### Records provided

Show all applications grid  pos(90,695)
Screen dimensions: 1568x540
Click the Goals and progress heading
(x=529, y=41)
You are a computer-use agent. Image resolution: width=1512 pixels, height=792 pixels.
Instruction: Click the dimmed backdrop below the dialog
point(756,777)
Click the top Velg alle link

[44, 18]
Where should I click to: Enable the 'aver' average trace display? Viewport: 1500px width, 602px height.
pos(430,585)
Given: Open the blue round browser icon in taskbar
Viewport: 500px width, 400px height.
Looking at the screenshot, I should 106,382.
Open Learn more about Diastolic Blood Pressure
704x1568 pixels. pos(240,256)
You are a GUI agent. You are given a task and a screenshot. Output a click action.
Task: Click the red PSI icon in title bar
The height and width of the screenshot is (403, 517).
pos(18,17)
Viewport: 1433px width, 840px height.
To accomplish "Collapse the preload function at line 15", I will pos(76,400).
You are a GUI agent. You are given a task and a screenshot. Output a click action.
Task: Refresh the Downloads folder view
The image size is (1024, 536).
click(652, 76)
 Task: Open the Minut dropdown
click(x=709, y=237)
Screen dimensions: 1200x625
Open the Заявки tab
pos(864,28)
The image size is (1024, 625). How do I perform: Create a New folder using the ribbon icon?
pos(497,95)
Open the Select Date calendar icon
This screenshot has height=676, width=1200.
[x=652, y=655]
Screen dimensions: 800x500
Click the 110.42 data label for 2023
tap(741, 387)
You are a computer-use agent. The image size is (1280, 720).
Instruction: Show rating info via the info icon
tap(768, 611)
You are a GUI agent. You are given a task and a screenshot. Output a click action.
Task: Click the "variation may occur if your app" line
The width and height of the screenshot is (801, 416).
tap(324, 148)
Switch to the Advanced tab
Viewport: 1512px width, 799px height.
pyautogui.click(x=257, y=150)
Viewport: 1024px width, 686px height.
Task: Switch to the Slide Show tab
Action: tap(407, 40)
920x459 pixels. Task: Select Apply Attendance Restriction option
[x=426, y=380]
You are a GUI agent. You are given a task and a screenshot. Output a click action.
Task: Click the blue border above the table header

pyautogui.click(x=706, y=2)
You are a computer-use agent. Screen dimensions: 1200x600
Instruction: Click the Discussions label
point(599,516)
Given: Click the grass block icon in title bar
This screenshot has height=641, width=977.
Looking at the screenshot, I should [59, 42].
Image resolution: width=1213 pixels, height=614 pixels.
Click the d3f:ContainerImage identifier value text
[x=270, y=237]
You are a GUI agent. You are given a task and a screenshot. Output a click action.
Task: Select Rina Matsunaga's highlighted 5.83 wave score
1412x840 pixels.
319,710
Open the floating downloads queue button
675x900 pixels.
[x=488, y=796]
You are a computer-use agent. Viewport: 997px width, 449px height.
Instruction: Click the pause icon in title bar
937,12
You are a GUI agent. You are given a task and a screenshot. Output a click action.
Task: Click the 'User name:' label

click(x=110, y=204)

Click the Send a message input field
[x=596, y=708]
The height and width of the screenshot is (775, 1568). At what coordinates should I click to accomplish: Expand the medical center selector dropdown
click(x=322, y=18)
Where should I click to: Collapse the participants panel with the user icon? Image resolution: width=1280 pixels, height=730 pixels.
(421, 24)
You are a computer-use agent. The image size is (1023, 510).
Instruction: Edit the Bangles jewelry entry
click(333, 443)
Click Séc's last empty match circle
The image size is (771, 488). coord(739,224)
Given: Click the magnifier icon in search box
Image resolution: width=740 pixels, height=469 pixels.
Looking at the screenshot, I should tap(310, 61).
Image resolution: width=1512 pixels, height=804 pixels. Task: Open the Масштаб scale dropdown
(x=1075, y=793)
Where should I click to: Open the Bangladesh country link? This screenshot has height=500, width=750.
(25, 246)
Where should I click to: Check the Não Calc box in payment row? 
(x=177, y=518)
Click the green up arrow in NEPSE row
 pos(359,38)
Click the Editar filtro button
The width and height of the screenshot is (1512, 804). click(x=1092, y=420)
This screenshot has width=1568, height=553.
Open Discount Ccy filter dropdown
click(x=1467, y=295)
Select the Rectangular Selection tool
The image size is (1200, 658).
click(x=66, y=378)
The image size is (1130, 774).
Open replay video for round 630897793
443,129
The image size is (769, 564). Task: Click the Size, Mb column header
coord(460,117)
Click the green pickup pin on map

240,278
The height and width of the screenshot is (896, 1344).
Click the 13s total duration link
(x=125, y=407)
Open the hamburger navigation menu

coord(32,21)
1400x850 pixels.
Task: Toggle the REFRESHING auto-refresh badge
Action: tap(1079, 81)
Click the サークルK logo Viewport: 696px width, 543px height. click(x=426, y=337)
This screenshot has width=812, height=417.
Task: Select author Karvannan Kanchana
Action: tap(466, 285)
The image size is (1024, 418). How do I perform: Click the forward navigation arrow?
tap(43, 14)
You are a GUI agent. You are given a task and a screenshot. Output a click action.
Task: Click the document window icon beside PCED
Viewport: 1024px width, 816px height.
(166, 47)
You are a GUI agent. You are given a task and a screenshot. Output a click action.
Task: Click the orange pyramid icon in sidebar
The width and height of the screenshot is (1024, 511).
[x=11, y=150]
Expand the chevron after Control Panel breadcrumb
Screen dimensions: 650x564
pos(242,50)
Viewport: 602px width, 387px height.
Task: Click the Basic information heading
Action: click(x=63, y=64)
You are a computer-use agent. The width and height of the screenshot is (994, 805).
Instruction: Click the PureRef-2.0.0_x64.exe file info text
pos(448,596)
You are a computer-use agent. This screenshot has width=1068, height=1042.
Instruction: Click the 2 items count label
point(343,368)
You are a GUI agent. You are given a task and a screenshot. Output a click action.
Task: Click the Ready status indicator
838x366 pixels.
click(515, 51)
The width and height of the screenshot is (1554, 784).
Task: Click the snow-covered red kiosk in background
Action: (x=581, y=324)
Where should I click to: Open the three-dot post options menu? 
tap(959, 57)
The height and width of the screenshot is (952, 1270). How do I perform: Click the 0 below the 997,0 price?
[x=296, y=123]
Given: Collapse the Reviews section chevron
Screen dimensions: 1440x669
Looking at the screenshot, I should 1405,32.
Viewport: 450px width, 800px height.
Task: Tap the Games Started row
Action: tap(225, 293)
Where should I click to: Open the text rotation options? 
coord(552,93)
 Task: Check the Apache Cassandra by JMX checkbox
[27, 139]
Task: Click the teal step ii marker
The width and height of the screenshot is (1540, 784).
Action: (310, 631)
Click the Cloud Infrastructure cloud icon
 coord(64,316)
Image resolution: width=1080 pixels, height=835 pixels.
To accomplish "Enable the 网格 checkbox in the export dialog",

######

* Task statement *
Retype the portion of the data above that starts on the line with "Expand the chevron" and finishes on the line with "You are a computer-use agent. This", including both of those lines.

* Result of this task *
Expand the chevron after Control Panel breadcrumb
Screen dimensions: 650x564
pos(242,50)
Viewport: 602px width, 387px height.
Task: Click the Basic information heading
Action: click(x=63, y=64)
You are a computer-use agent. The width and height of the screenshot is (994, 805).
Instruction: Click the PureRef-2.0.0_x64.exe file info text
pos(448,596)
You are a computer-use agent. This screenshot has width=1068, height=1042.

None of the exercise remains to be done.